_WORK REQUIRED_
Examine each line of the data. Copy those that contain the string "chat".
• • • • •
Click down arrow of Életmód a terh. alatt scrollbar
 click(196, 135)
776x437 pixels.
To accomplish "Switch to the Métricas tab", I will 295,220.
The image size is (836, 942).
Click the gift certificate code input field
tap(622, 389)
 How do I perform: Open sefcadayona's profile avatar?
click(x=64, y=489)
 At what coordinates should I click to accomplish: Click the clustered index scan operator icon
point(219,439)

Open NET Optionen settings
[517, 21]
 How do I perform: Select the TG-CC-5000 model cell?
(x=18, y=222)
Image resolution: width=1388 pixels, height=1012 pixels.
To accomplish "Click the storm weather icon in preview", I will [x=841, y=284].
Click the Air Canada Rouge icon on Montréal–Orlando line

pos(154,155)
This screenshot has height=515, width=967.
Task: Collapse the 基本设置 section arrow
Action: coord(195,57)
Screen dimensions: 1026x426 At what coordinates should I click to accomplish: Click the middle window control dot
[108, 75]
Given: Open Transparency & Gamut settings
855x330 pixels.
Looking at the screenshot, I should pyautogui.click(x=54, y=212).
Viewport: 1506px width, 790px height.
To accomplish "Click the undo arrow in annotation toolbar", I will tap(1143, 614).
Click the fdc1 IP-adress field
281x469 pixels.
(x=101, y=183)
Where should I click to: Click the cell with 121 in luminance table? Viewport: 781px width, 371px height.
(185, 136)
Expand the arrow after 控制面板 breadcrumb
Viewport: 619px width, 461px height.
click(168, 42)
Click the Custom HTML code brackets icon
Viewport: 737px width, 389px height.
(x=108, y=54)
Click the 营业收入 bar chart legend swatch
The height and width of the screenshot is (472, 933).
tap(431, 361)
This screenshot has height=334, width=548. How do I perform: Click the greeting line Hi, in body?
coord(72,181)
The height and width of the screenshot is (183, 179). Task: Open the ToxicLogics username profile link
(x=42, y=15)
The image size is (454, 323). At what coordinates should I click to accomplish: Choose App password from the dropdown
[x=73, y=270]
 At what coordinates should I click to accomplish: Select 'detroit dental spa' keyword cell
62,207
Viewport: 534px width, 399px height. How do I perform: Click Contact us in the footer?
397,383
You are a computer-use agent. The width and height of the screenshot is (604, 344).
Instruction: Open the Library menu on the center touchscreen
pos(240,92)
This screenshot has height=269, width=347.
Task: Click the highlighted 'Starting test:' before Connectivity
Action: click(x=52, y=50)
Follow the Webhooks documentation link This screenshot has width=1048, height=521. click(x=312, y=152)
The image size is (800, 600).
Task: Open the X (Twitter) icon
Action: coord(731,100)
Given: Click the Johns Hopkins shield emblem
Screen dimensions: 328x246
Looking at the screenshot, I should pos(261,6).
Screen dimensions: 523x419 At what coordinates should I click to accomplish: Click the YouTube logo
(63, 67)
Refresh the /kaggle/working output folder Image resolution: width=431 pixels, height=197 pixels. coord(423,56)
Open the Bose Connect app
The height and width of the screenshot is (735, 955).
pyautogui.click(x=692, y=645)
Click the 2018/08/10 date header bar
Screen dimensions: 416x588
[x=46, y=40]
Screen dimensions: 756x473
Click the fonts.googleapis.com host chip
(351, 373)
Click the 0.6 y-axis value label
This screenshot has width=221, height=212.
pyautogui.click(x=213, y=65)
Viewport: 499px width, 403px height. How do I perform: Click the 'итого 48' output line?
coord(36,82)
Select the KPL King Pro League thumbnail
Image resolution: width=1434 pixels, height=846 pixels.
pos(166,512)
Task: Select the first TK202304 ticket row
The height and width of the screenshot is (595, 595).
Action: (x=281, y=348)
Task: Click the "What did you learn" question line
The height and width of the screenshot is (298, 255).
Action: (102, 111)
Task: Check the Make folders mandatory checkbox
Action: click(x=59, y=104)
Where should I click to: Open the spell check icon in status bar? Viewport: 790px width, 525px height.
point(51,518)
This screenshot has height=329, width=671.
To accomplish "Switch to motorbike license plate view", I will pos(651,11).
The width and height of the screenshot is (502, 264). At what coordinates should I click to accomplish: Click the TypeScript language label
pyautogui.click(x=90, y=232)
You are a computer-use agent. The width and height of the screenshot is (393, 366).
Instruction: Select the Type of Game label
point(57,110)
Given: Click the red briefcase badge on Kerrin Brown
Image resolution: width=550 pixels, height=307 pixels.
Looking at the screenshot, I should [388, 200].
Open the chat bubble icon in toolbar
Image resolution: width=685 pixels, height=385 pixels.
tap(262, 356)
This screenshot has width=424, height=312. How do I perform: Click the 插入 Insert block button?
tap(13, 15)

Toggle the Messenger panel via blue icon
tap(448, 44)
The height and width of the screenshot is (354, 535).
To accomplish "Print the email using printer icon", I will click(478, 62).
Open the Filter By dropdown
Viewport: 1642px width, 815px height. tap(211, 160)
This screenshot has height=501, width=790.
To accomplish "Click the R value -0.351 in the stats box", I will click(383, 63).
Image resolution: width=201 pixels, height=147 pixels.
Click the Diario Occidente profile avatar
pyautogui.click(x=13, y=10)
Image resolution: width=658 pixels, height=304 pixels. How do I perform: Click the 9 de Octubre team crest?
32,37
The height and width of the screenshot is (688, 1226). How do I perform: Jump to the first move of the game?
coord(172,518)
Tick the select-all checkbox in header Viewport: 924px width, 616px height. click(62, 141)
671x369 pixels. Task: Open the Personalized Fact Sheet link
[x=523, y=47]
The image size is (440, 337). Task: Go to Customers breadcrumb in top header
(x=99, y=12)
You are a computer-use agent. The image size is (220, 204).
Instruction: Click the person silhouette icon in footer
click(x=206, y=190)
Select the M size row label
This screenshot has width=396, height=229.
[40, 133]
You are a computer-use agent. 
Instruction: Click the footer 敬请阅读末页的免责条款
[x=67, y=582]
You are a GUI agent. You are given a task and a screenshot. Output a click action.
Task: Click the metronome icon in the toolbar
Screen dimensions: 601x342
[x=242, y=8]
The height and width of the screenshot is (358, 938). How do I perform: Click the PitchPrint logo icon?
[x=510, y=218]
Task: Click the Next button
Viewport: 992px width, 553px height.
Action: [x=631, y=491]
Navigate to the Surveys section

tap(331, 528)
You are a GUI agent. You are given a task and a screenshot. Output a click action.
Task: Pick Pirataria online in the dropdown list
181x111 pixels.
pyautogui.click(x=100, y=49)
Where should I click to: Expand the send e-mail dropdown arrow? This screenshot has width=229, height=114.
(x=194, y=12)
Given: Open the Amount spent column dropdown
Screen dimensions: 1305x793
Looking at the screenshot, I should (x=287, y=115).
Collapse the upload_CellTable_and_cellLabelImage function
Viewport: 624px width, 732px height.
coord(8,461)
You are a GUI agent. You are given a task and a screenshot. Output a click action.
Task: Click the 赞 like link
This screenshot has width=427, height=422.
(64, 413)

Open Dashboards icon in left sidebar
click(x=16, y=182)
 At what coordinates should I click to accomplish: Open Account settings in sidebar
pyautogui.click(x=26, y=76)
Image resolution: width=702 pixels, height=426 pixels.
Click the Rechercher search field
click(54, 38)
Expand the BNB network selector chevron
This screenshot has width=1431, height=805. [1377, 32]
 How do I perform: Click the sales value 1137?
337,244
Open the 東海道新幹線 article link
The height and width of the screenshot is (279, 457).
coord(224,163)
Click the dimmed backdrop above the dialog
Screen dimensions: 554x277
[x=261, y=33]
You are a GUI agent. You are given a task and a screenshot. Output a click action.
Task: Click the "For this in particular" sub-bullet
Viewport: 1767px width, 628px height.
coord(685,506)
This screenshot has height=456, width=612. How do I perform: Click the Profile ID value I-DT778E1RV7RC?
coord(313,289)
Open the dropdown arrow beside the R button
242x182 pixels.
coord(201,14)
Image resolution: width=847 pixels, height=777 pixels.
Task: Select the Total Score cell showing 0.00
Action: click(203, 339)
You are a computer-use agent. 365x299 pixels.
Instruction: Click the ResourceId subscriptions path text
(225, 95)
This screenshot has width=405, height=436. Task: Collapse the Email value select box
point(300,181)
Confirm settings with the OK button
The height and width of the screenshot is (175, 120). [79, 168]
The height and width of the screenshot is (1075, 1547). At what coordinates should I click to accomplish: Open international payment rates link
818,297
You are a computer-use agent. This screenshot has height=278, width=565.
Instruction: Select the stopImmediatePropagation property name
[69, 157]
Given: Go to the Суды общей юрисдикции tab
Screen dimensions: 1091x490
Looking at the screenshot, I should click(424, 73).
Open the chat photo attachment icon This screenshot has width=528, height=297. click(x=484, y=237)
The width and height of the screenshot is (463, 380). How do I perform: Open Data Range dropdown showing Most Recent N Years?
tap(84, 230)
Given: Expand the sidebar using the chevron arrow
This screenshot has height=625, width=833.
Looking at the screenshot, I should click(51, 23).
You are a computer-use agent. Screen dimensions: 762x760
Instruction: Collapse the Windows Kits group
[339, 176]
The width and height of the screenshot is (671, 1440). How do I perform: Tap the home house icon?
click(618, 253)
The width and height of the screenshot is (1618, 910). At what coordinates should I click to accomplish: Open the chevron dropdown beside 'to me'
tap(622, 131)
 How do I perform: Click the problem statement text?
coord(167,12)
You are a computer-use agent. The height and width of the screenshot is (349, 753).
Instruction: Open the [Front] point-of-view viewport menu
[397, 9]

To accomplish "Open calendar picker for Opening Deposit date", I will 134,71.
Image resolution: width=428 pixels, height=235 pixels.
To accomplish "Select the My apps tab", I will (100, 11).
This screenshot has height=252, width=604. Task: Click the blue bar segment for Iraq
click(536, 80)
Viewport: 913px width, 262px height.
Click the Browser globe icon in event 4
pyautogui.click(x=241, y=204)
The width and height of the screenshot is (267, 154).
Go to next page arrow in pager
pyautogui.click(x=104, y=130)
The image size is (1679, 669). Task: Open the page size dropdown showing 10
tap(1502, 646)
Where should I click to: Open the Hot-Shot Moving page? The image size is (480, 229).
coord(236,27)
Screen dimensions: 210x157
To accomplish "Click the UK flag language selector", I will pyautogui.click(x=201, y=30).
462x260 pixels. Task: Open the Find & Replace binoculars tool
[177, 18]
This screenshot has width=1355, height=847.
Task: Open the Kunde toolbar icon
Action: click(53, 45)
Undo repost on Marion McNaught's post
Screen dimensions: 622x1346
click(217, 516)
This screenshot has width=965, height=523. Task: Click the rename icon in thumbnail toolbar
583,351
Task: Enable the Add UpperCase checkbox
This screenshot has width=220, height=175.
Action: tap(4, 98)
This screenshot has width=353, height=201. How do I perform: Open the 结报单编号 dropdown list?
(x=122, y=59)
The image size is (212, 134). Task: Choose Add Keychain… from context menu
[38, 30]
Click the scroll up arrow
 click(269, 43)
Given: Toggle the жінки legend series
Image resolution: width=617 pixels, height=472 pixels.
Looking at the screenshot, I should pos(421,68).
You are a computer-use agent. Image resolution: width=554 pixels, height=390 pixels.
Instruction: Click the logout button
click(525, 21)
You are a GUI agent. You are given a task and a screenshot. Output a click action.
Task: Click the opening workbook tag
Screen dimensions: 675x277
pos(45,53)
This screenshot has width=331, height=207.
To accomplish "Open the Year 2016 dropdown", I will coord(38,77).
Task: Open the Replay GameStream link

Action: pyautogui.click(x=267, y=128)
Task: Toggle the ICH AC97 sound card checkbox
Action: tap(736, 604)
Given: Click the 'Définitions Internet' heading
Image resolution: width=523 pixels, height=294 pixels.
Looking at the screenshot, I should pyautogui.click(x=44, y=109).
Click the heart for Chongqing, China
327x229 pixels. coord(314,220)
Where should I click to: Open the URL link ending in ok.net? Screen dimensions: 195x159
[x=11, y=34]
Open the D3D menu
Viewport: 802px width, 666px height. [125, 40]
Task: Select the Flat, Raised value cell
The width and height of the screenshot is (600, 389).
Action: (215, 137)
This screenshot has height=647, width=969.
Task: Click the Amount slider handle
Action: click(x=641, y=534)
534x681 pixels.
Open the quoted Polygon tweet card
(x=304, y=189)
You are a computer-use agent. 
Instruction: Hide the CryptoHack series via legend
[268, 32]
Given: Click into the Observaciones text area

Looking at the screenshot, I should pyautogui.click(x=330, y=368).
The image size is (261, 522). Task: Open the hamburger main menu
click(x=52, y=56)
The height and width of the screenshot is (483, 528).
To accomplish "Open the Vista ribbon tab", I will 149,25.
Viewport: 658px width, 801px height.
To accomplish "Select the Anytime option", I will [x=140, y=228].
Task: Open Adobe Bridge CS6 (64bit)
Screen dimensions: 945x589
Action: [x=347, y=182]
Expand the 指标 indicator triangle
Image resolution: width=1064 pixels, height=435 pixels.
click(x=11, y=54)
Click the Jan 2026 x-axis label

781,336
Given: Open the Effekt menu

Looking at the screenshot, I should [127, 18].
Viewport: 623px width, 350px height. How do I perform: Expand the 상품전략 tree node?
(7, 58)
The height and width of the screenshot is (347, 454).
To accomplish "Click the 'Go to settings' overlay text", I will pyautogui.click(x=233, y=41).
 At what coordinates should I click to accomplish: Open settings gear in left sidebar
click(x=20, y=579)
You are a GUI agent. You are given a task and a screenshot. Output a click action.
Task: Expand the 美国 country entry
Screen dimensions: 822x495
• • • • •
_SOLUTION TO THIS PROBLEM_
Open the chat bubble icon in toolbar
Open the chat photo attachment icon This screenshot has width=528, height=297. click(x=484, y=237)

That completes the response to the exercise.